### [Records for the task]
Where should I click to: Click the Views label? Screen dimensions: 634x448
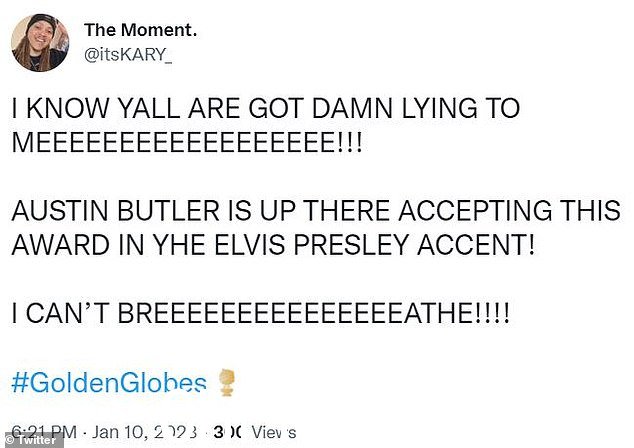click(274, 432)
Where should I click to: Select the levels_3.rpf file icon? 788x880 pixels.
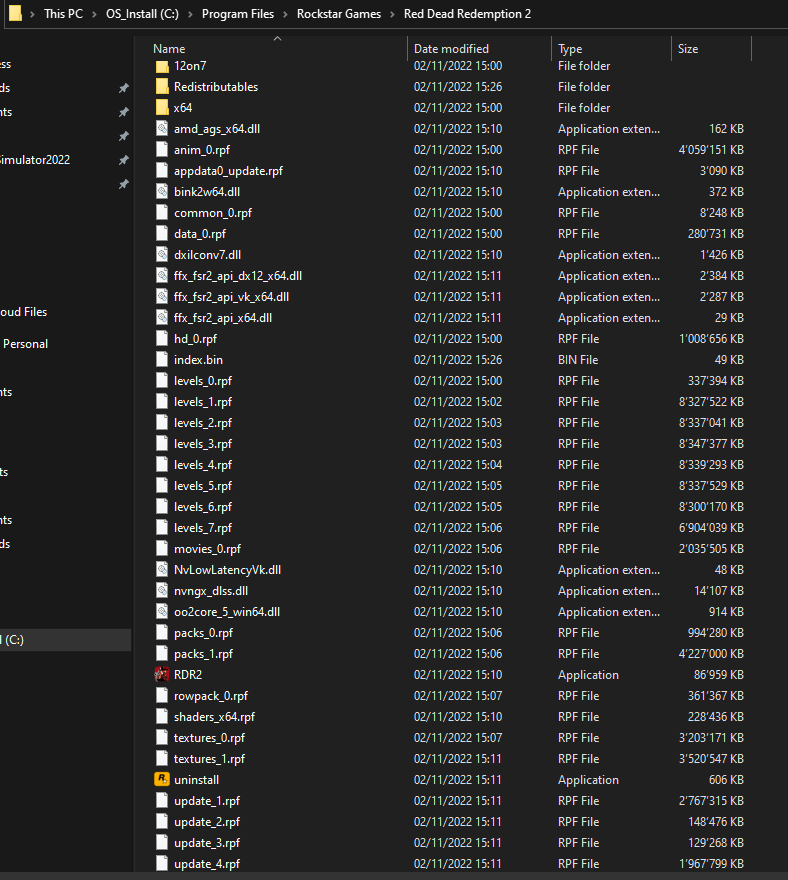pyautogui.click(x=162, y=444)
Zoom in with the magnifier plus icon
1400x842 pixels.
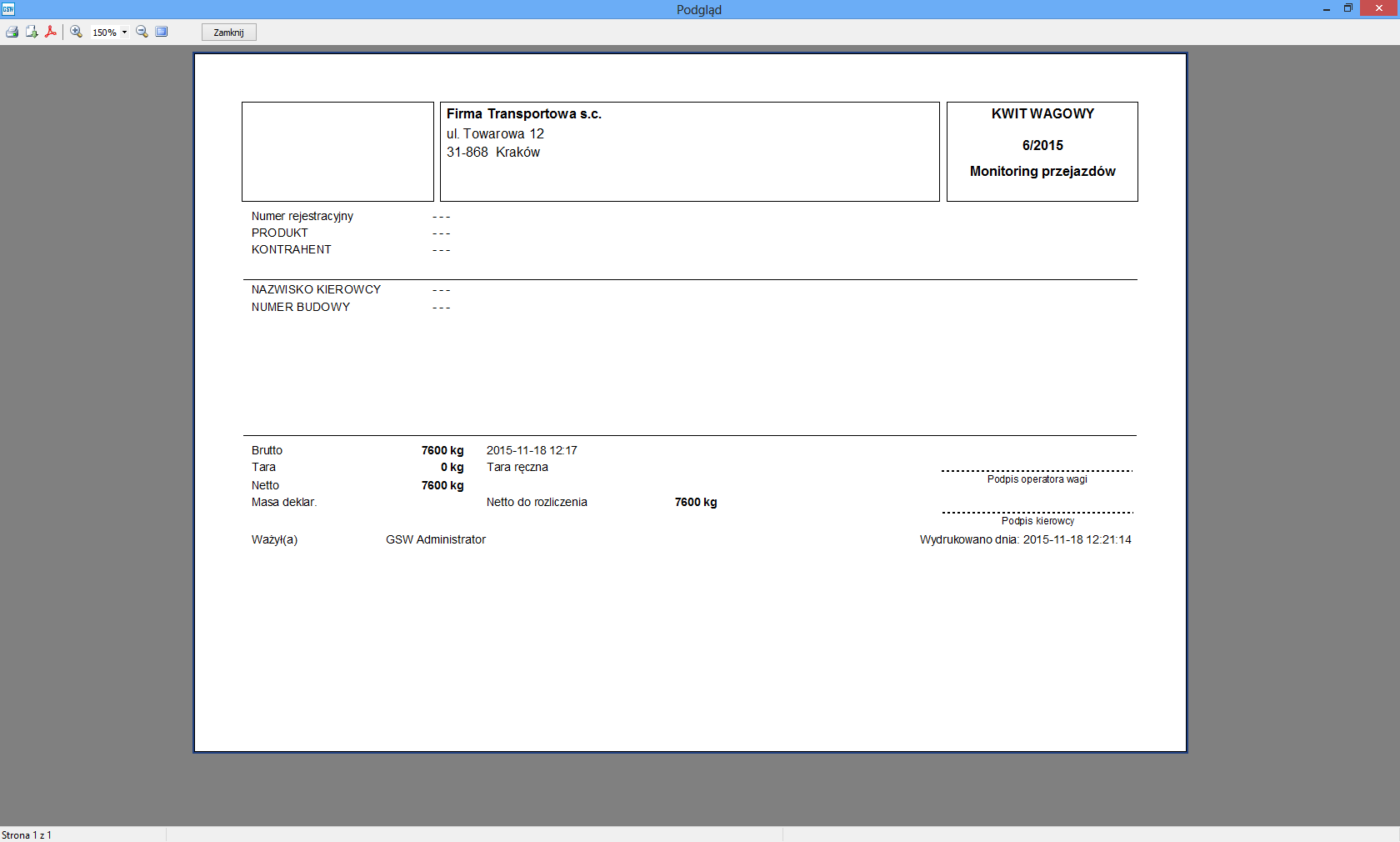[76, 33]
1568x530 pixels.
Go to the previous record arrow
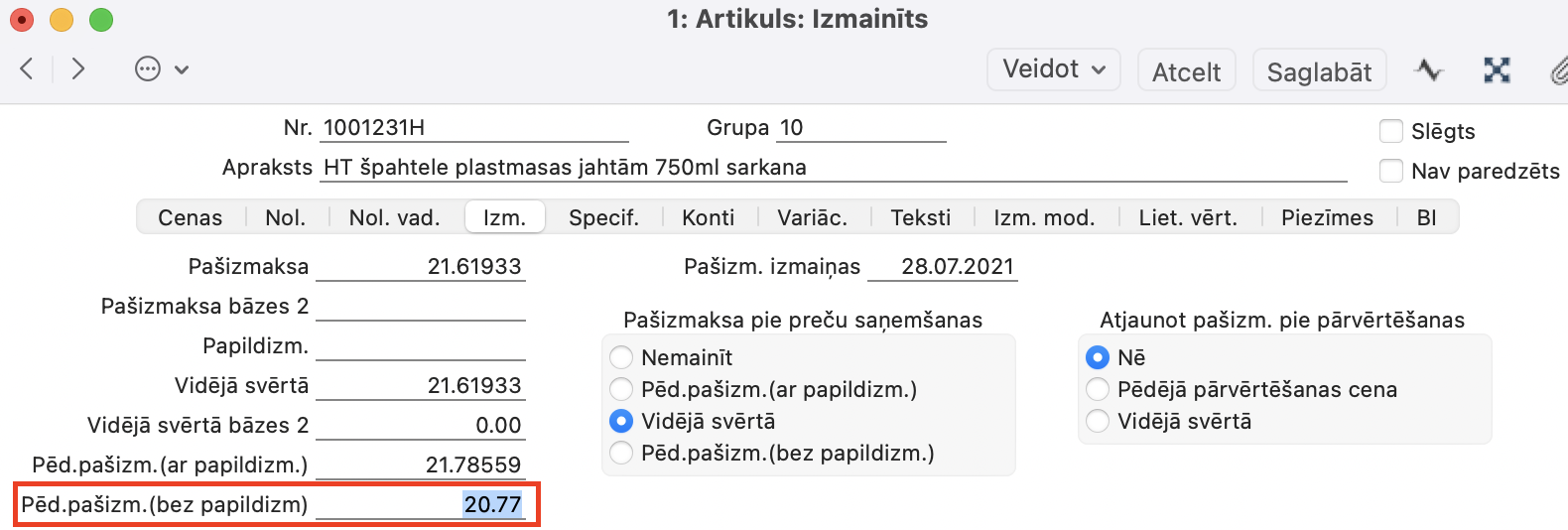27,68
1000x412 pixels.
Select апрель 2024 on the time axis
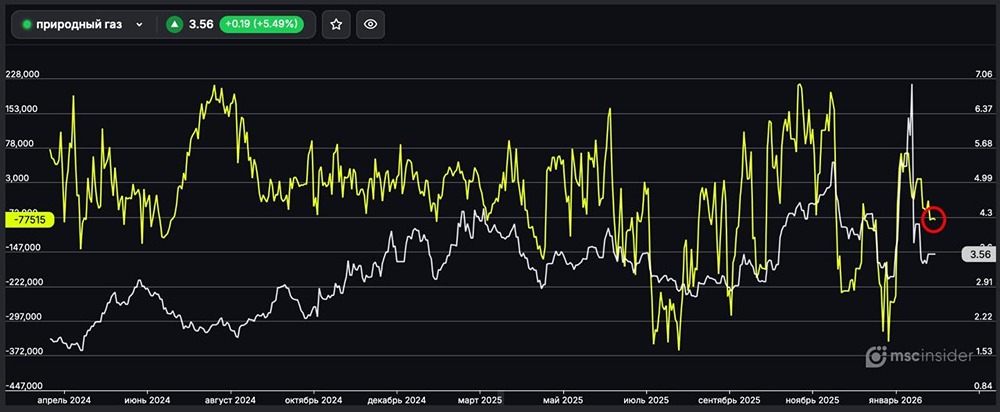click(64, 398)
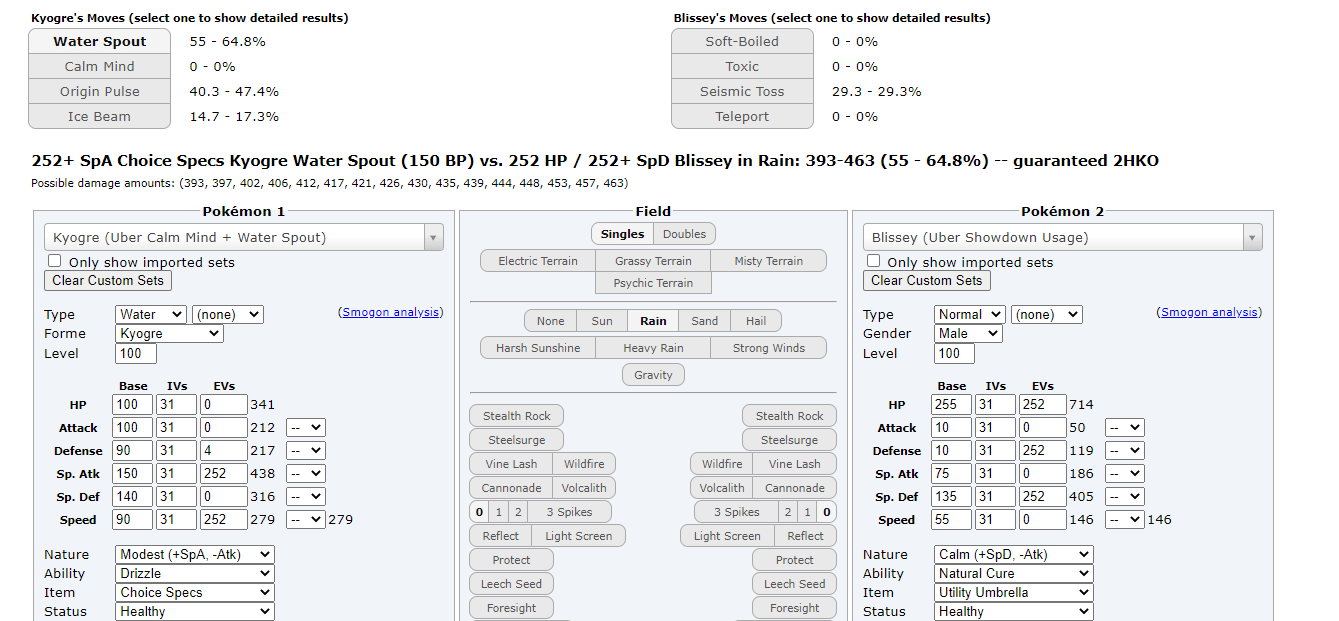Check 'Only show imported sets' under Pokémon 1
The image size is (1339, 621).
[x=55, y=261]
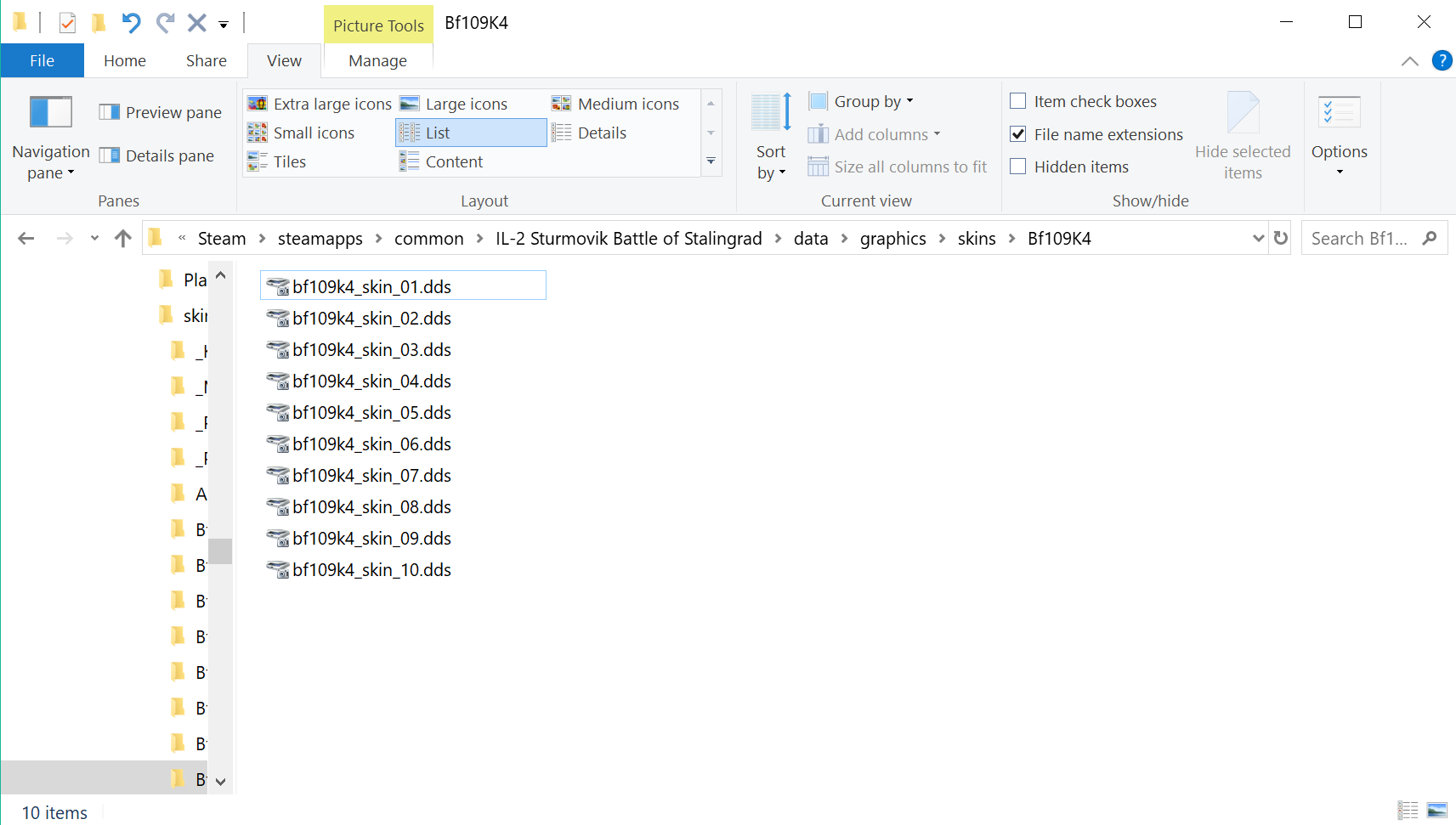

### [About this exercise]
Please copy the data shown above precisely, leaving the images out.

### [Output for this task]
Where should I click to: Click the Views label? Screen dimensions: 634x448
click(274, 432)
Where should I click to: Select the levels_3.rpf file icon? 788x880 pixels.
pyautogui.click(x=162, y=444)
Zoom in with the magnifier plus icon
1400x842 pixels.
[76, 33]
1568x530 pixels.
Go to the previous record arrow
27,68
1000x412 pixels.
Select апрель 2024 on the time axis
click(64, 398)
Check 'Only show imported sets' under Pokémon 1
The image size is (1339, 621).
[x=55, y=261]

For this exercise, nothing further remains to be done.